In previous months I've posted several simple volume lighting tests. The screen shots were taken in my global illumination lightmap renderer so the results were fairly basic. I wanted to try using light volumes on a more complicated scene so I blew the dust off an old deferred render testbed and modified it to work with light volumes.
I was about to build my own environment but remembered that Crytek had released their cracking version of the Sponza model so that's the model you see here. The model is largely unchanged although I've left out a few objects. The plants for one, mainly due to no alpha support in my render engine. I've also added some paper lanterns and a second UV channel for the ambient occlusion maps (see
previous post).
Light volume generation
As before, a rough GI solution was first generated for the scene. This solution was then sampled to create the light volume textures. The rough solution, consisting of about 15 512x512 light maps and the light volumes took about 4 minutes to compute.
Screenshots taken from my GI light-map / light-volume renderer
Placing the light volumes was tricky, care needs to be taken that no sample point falls outside the scene or can “see” through to areas it shouldn't. The mid level floor and vaulted ceilings in particular took a few tries to get right. I used two volumes in this scene. It may have been possible to use just one but I wanted to attempt a scene with multiple volumes.

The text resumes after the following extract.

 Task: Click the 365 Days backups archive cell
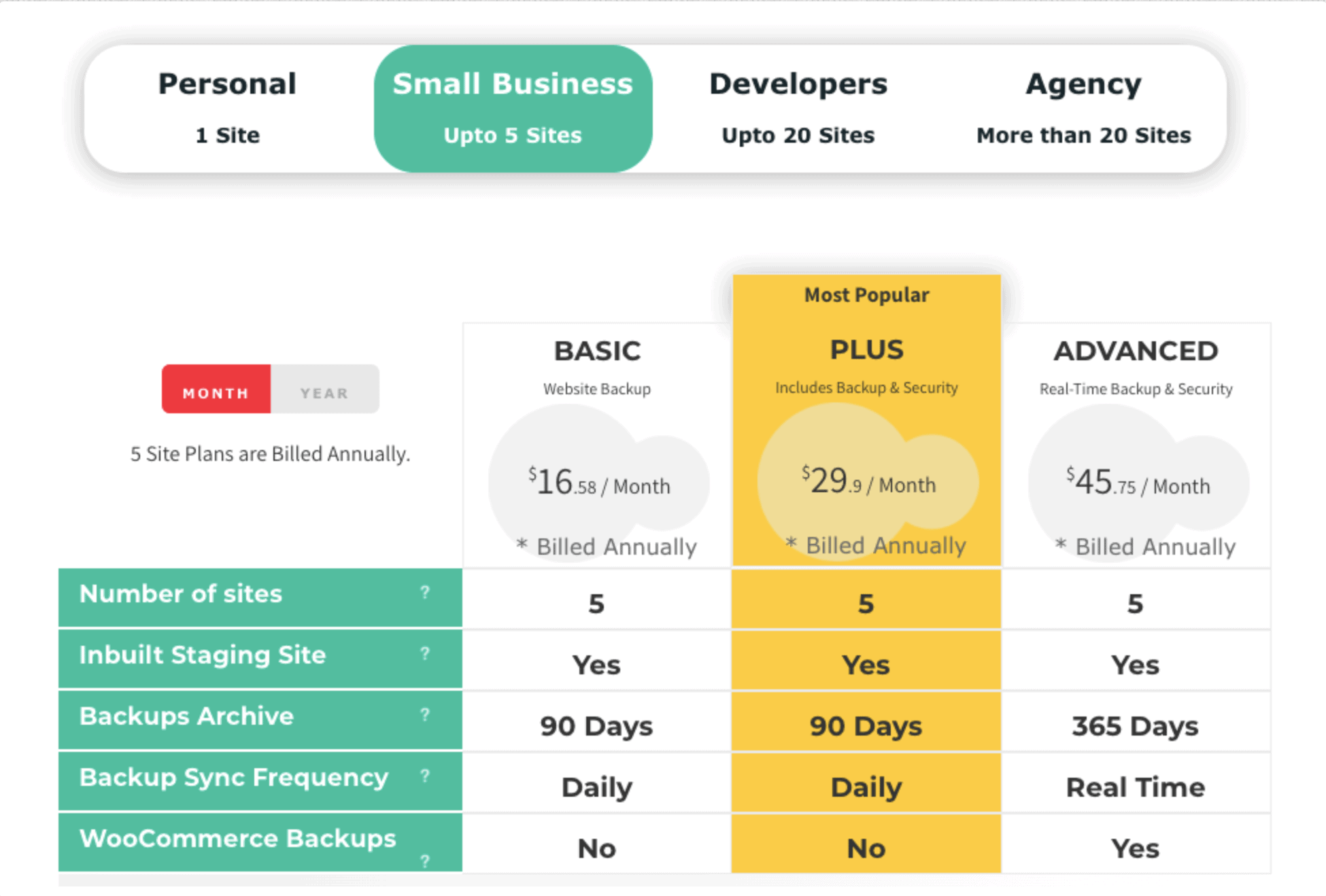tap(1135, 726)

The smaller volume is 8x8x32 and the larger is 32x17x64
Scene rendering with light volumes
The deferred renderer I'm using renders in the following stages.
1. Render compressed view space normals, material roughness and depth to G-Buffer.

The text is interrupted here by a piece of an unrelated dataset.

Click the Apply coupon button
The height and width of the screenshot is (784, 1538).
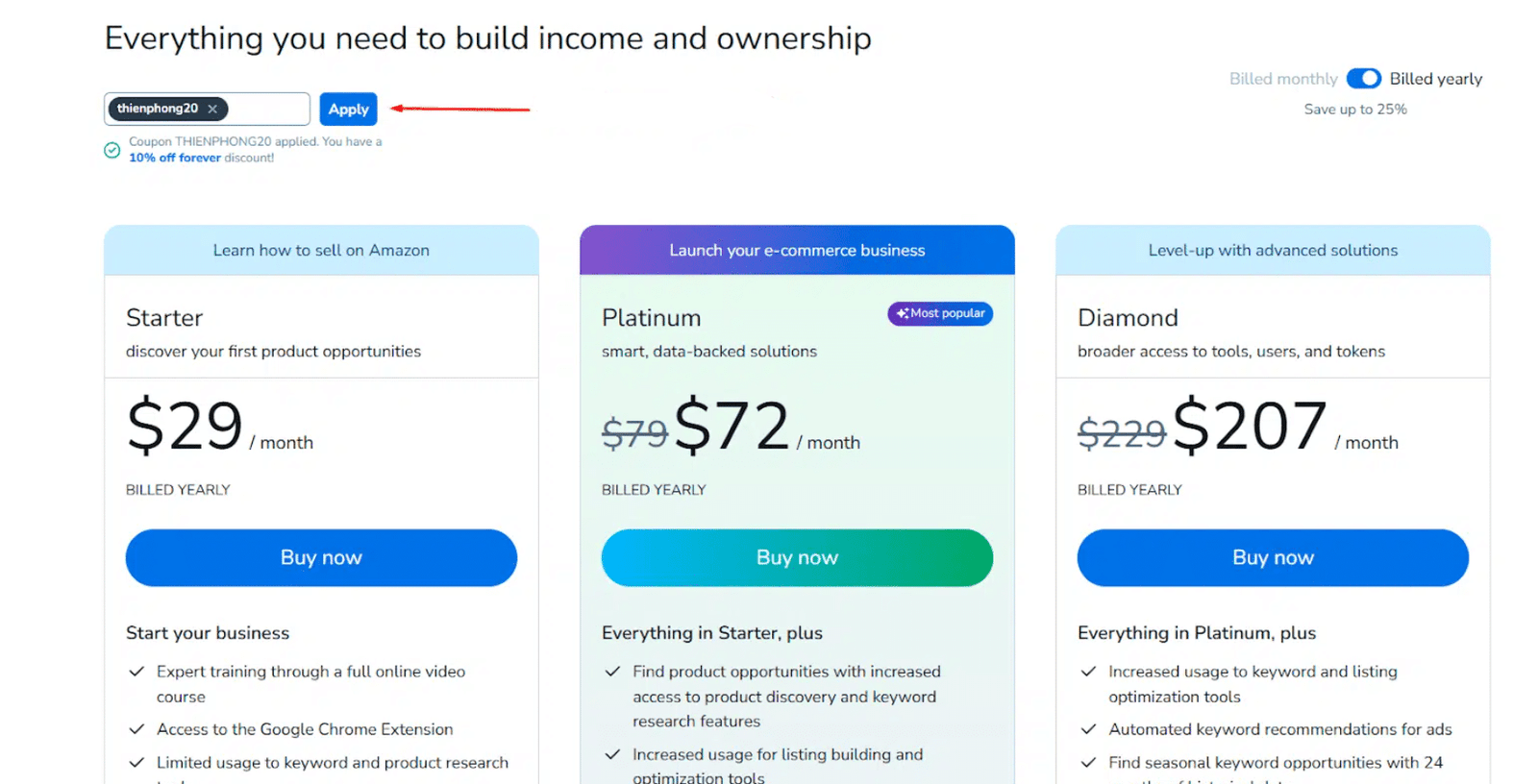tap(348, 110)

2. Render dynamic scene lights to light buffer.
3. Render volume lighting to light buffer.
4. Render final geometry using light buffer.

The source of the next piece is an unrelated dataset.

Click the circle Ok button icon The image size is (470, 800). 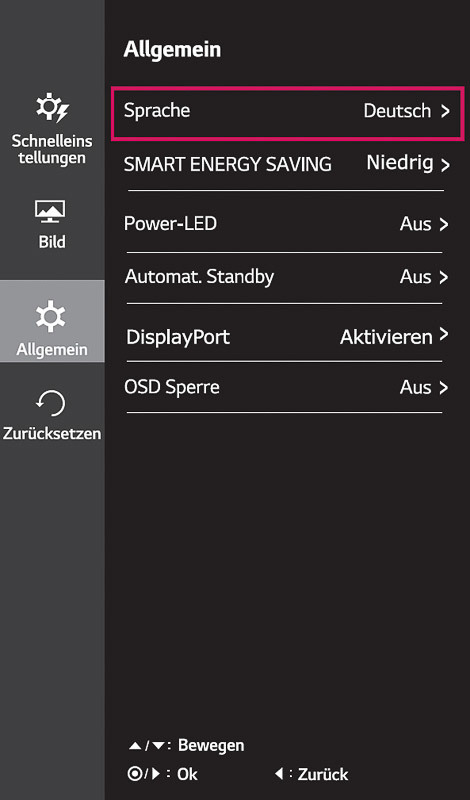click(x=134, y=774)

It wasn't hard to add an extra lighting stage to incorporate light volumes. The extra stage functions much like the existing light buffer stage. Geometry representing the light volume is drawn to the screen and the relevant area of the volume can then be sampled. Below is a breakdown of the lighting stages.
Static ambient occlusion (rendered offline in my lightmap renderer)
Dynamic direct light
Light volume ambient diffuse and specular
Final light buffer
As mentioned in the original paper (see references section) the light volume can also provide local environment specular. I initially underestimated this effect but it certainly makes a difference, especially in areas untouched by direct light. The images below show the effect well. A fresnel term also makes a big difference here, note the increased reflections on the wall in the second image.
In addition, a couple of images showing ambient specular and ambient diffuse in isolation.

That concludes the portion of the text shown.